▶ [TASK OBJECTIVE] Transcribe everything in the Fukushima dispersion abstract from "Regional-scale atmospheric dispersion simulations" down to "by each event.", word for word.

▶ [SOURCE PASSAGE]
------------------------------------------------
Atmospheric discharge and dispersion of radionuclides during the Fukushima Dai-ichi Nuclear Power Plant accident, 2; Verification of the source term and analysis of regional-scale atmospheric dispersion

Terada, Hiroaki; Katata, Genki; Chino, Masamichi; Nagai, Haruyasu

Journal of Environmental Radioactivity, 112, p.141 - 154, 2012/10

AA2011-0927.pdf:5.35MB

https://doi.org/10.1016/j.jenvrad.2012.05.023

Regional-scale atmospheric dispersion simulations were carried out to verify source term of I and Cs estimated by our previous studies and analyze the atmospheric dispersion during the Fukushima Dai-ichi Nuclear Power Plant accident with measurements of daily and monthly surface depositions over land in Eastern Japan from March 12 to April 30, 2011. The prediction accuracy of daily surface deposition by using the refined source term was mostly within a factor of 10 without apparent biases. Therefore, the estimated source term is reasonable during the period when the plume flowed over land in Japan. The analysis of regional-scale atmospheric dispersion suggested that the distribution of a large amount of Cs deposition was produced mainly on March 12, 15-16, 20, and 21-23. The ratio of wet deposition to total one varied in wide range depending on the degree of influence by each event.
------------------------------------------------
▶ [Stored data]
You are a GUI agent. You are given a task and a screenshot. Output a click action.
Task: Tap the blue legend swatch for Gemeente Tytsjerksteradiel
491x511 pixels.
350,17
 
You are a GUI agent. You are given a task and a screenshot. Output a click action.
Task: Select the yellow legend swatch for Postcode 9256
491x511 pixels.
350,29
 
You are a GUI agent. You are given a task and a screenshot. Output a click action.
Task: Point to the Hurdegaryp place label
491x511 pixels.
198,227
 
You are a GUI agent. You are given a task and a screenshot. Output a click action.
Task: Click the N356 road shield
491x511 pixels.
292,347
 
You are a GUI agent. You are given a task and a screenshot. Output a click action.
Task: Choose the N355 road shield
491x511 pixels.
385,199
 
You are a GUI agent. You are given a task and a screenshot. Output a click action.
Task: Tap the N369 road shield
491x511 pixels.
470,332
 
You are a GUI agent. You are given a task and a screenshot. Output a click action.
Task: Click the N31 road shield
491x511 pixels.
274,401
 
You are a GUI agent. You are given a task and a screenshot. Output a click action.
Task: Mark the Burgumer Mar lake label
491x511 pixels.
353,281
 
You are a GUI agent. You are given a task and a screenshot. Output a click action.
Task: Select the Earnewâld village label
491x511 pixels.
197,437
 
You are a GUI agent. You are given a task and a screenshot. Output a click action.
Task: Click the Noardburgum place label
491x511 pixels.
------------------------------------------------
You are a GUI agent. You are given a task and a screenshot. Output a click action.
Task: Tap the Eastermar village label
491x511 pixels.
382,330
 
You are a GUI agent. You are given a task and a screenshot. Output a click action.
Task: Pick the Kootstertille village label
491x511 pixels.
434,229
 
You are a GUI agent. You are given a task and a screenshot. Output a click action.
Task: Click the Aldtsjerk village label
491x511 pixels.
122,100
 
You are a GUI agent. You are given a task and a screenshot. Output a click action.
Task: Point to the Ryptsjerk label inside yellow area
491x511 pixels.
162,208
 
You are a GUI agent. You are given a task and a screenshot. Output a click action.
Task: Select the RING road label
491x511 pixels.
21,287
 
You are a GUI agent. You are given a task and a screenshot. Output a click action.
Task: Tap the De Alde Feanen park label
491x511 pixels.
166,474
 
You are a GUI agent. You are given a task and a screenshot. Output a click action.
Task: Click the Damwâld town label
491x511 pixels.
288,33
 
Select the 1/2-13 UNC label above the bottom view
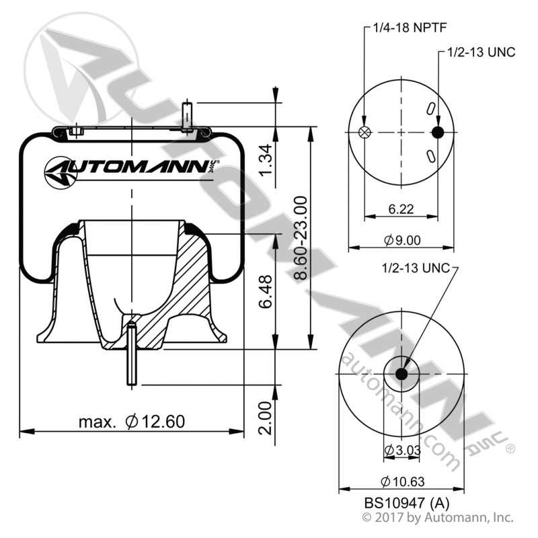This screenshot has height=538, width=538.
------------------------------------------------
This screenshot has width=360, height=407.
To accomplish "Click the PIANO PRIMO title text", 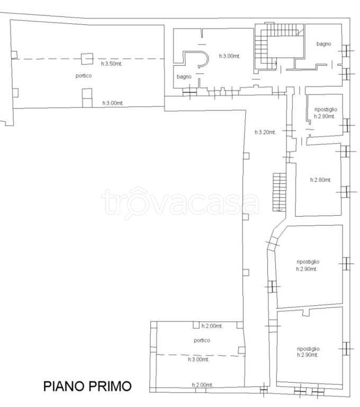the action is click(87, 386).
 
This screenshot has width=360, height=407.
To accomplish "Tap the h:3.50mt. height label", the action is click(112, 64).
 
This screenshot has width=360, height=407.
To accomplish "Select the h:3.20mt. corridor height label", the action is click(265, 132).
------------------------------------------------
▶ [SOLUTION]
Regional-scale atmospheric dispersion simulations were carried out to verify source term of I and Cs estimated by our previous studies and analyze the atmospheric dispersion during the Fukushima Dai-ichi Nuclear Power Plant accident with measurements of daily and monthly surface depositions over land in Eastern Japan from March 12 to April 30, 2011. The prediction accuracy of daily surface deposition by using the refined source term was mostly within a factor of 10 without apparent biases. Therefore, the estimated source term is reasonable during the period when the plume flowed over land in Japan. The analysis of regional-scale atmospheric dispersion suggested that the distribution of a large amount of Cs deposition was produced mainly on March 12, 15-16, 20, and 21-23. The ratio of wet deposition to total one varied in wide range depending on the degree of influence by each event.